_What is required_
In the records below, begin at the line that has "Task: Click the gold coin balance icon" and stop after the line that has "Viewport: 471px width, 1568px height."; quote those lines verbatim and nothing more.

--- Listed records Enclosed Below ---

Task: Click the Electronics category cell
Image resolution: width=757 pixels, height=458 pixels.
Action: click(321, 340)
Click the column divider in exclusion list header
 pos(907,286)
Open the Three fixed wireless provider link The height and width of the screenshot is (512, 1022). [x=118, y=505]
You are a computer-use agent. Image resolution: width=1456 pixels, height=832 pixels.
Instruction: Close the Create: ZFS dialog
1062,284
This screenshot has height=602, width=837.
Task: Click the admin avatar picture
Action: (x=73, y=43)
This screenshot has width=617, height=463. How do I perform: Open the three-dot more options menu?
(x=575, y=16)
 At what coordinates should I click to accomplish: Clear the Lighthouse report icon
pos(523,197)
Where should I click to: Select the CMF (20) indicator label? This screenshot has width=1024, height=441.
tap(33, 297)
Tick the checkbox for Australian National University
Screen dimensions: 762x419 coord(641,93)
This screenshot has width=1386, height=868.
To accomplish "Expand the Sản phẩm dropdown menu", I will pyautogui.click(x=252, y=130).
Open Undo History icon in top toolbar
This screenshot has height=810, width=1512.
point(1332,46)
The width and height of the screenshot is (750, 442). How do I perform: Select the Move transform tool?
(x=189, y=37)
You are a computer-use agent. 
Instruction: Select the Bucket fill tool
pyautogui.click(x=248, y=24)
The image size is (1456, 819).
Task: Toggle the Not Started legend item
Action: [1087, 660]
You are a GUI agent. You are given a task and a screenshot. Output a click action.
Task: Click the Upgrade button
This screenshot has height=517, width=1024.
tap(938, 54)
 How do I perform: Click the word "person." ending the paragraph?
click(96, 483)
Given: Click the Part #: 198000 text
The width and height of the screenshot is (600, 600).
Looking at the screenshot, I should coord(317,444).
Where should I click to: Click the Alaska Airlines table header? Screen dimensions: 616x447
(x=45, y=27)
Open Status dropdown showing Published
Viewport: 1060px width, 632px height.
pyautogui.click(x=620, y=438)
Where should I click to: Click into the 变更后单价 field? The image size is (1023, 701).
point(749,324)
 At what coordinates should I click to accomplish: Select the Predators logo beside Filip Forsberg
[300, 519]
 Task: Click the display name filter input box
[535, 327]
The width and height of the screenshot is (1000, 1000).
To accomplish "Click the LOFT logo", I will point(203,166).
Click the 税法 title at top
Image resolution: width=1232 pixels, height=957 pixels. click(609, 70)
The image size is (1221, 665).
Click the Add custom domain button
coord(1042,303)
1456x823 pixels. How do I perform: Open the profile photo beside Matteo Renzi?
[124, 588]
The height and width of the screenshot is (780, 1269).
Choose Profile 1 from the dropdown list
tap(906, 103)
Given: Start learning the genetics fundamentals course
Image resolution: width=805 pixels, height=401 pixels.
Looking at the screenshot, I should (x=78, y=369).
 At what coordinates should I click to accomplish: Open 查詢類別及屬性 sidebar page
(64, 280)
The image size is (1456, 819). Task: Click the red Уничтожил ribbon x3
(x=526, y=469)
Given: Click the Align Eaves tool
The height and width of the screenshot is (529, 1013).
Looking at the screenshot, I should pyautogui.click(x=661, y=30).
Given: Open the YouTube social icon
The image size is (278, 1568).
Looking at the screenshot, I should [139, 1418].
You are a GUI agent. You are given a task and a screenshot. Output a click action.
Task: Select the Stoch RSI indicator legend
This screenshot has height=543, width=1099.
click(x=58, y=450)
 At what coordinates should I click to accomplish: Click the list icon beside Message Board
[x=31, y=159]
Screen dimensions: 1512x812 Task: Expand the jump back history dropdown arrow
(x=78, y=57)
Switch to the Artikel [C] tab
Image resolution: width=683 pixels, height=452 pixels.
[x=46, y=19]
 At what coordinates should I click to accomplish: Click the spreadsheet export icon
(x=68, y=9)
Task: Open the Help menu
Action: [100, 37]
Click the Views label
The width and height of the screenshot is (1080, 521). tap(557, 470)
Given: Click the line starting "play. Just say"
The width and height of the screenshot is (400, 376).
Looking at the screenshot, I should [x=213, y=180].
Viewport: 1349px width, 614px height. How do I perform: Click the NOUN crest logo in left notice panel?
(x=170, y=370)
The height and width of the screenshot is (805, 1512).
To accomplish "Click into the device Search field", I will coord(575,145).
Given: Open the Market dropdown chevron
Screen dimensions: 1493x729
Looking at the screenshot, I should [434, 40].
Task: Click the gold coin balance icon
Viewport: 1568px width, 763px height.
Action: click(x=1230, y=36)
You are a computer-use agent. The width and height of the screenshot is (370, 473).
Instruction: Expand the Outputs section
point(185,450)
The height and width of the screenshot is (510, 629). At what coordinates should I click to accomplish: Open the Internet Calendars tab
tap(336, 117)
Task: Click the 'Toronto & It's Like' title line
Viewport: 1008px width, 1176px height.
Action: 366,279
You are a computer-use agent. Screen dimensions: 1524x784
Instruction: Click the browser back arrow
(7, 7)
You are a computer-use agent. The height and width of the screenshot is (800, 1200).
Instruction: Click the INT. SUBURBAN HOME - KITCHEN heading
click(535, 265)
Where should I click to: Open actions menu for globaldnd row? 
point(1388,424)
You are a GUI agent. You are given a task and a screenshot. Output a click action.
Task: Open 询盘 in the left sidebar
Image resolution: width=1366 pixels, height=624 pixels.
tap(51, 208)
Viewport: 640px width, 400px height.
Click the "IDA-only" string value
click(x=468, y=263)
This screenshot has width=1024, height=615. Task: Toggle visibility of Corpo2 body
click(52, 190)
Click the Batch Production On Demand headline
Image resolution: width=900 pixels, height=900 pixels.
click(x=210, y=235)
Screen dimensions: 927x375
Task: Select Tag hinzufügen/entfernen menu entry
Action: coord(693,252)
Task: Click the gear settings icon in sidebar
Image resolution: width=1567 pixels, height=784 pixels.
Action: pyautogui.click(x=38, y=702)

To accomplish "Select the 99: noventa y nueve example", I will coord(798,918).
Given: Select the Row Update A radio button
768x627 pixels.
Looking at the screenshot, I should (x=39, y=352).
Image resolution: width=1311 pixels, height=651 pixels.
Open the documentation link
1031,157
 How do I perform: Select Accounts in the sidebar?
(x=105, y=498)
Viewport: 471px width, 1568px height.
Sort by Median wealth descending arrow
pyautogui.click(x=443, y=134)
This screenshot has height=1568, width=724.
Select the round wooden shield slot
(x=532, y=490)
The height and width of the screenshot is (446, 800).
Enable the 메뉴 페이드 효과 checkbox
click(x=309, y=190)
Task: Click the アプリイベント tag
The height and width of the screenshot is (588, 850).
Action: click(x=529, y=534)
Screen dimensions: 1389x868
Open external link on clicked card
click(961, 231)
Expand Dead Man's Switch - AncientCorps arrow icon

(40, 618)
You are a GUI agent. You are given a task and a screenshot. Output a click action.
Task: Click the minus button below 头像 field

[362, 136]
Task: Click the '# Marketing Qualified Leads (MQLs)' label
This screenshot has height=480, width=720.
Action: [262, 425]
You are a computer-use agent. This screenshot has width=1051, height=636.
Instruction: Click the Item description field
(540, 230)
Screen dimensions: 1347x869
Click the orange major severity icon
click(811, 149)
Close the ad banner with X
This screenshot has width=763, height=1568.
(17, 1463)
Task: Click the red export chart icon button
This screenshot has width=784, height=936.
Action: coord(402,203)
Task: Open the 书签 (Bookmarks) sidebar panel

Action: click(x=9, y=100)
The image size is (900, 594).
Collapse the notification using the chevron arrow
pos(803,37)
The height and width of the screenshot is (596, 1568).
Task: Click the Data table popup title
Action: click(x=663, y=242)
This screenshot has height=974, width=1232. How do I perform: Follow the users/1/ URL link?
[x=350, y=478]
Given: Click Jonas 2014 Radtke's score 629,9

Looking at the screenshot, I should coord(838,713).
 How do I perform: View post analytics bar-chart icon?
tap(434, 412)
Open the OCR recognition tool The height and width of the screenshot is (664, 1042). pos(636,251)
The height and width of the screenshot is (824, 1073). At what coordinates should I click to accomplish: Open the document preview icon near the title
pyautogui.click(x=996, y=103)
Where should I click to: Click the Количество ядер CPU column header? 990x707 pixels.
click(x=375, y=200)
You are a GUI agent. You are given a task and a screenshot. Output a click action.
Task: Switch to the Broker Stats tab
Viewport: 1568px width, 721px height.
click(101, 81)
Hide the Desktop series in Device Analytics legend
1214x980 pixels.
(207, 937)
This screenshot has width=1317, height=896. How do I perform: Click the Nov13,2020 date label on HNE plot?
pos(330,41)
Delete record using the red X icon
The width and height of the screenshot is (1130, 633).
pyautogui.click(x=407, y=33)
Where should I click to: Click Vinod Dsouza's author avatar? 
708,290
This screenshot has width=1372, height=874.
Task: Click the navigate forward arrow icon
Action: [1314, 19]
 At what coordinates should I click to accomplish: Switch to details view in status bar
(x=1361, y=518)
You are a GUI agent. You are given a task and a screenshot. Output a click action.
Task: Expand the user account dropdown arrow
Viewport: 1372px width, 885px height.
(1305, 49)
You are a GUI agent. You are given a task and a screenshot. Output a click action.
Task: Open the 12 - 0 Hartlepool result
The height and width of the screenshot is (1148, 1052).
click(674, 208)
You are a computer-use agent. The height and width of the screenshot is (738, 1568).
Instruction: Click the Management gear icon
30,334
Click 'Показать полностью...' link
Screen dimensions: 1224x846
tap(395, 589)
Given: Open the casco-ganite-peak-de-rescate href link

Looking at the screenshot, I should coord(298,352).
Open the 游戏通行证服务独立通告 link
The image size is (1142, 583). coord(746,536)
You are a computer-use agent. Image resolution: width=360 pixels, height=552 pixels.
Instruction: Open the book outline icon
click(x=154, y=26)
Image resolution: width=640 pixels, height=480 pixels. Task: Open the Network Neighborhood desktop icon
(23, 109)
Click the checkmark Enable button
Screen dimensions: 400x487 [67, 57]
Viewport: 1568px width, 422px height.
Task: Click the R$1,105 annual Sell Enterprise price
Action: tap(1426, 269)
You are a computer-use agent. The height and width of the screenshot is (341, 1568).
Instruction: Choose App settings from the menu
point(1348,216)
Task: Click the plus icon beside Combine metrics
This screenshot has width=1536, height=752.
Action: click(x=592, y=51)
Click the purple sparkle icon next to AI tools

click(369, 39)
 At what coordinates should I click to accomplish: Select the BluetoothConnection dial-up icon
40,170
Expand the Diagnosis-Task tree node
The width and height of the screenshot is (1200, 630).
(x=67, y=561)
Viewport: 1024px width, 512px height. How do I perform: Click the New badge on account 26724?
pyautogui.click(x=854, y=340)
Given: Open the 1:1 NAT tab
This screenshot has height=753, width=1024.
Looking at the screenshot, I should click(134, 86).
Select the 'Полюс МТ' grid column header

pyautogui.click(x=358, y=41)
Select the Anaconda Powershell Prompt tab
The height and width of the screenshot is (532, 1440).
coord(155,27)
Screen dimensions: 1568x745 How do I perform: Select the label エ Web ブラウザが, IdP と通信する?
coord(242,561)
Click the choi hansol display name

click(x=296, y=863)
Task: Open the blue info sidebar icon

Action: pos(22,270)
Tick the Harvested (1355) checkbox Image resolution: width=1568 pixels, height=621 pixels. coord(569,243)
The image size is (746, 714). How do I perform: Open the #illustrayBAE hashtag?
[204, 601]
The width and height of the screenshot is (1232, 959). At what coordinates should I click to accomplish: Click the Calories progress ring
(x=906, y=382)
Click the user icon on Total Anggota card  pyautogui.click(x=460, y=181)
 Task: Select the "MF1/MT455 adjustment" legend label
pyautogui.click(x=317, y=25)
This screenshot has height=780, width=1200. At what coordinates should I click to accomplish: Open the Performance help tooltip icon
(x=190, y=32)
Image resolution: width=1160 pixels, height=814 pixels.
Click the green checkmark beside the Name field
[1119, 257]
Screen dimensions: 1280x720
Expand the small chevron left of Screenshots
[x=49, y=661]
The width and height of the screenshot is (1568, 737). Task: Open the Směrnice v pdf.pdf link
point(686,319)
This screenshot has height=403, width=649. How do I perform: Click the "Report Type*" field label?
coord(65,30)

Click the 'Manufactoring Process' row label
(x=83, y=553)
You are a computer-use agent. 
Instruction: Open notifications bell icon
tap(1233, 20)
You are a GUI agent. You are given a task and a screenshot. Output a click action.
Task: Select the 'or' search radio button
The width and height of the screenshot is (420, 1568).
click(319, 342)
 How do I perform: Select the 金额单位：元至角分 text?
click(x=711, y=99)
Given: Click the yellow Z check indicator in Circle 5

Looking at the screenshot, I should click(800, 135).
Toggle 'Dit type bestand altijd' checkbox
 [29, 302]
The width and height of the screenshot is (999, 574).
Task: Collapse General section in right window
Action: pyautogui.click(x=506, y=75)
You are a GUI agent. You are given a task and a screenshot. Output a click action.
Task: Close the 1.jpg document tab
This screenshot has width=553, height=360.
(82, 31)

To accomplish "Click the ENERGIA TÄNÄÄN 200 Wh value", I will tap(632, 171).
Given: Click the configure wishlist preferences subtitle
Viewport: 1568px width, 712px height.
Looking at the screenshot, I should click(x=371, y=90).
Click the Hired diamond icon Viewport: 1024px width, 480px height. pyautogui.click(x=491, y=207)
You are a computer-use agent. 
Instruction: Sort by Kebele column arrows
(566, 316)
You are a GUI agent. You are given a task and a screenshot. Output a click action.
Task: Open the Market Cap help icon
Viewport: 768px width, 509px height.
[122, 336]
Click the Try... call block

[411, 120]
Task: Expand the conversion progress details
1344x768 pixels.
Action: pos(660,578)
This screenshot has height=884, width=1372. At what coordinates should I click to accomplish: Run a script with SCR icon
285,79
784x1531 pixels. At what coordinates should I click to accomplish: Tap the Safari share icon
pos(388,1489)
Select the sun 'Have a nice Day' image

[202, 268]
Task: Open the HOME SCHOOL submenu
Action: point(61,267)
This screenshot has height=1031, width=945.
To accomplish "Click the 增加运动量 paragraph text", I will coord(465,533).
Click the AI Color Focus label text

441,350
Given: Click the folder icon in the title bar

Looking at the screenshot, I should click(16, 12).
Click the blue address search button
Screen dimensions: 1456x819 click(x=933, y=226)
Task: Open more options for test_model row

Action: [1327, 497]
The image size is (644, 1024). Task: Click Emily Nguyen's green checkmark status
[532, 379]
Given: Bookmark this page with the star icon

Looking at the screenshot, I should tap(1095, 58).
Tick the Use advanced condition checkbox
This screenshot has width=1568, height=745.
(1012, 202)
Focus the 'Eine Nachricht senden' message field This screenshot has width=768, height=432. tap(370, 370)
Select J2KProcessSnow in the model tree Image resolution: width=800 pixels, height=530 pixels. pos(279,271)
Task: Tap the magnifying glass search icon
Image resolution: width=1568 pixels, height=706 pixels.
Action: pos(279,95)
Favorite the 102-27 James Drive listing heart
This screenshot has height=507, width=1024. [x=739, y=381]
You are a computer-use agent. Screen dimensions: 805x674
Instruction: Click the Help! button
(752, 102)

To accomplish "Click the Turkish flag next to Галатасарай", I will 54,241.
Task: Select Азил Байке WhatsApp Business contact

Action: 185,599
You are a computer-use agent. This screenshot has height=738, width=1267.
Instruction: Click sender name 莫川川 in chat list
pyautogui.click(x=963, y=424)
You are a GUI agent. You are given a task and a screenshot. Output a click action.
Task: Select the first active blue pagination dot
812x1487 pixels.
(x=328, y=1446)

--- End of Enclosed Listed records ---

_Result of this exercise_
Task: Click the gold coin balance icon
Viewport: 1568px width, 763px height.
Action: click(x=1230, y=36)
You are a computer-use agent. The width and height of the screenshot is (370, 473).
Instruction: Expand the Outputs section
point(185,450)
The height and width of the screenshot is (510, 629). At what coordinates should I click to accomplish: Open the Internet Calendars tab
tap(336, 117)
Task: Click the 'Toronto & It's Like' title line
Viewport: 1008px width, 1176px height.
Action: 366,279
You are a computer-use agent. Screen dimensions: 1524x784
Instruction: Click the browser back arrow
(7, 7)
You are a computer-use agent. The height and width of the screenshot is (800, 1200).
Instruction: Click the INT. SUBURBAN HOME - KITCHEN heading
click(535, 265)
Where should I click to: Open actions menu for globaldnd row? 
point(1388,424)
You are a GUI agent. You are given a task and a screenshot. Output a click action.
Task: Open 询盘 in the left sidebar
Image resolution: width=1366 pixels, height=624 pixels.
tap(51, 208)
Viewport: 640px width, 400px height.
Click the "IDA-only" string value
click(x=468, y=263)
This screenshot has width=1024, height=615. Task: Toggle visibility of Corpo2 body
click(52, 190)
Click the Batch Production On Demand headline
Image resolution: width=900 pixels, height=900 pixels.
click(x=210, y=235)
Screen dimensions: 927x375
Task: Select Tag hinzufügen/entfernen menu entry
Action: coord(693,252)
Task: Click the gear settings icon in sidebar
Image resolution: width=1567 pixels, height=784 pixels.
Action: pyautogui.click(x=38, y=702)

To accomplish "Select the 99: noventa y nueve example", I will coord(798,918).
Given: Select the Row Update A radio button
768x627 pixels.
Looking at the screenshot, I should (x=39, y=352).
Image resolution: width=1311 pixels, height=651 pixels.
Open the documentation link
1031,157
 How do I perform: Select Accounts in the sidebar?
(x=105, y=498)
Viewport: 471px width, 1568px height.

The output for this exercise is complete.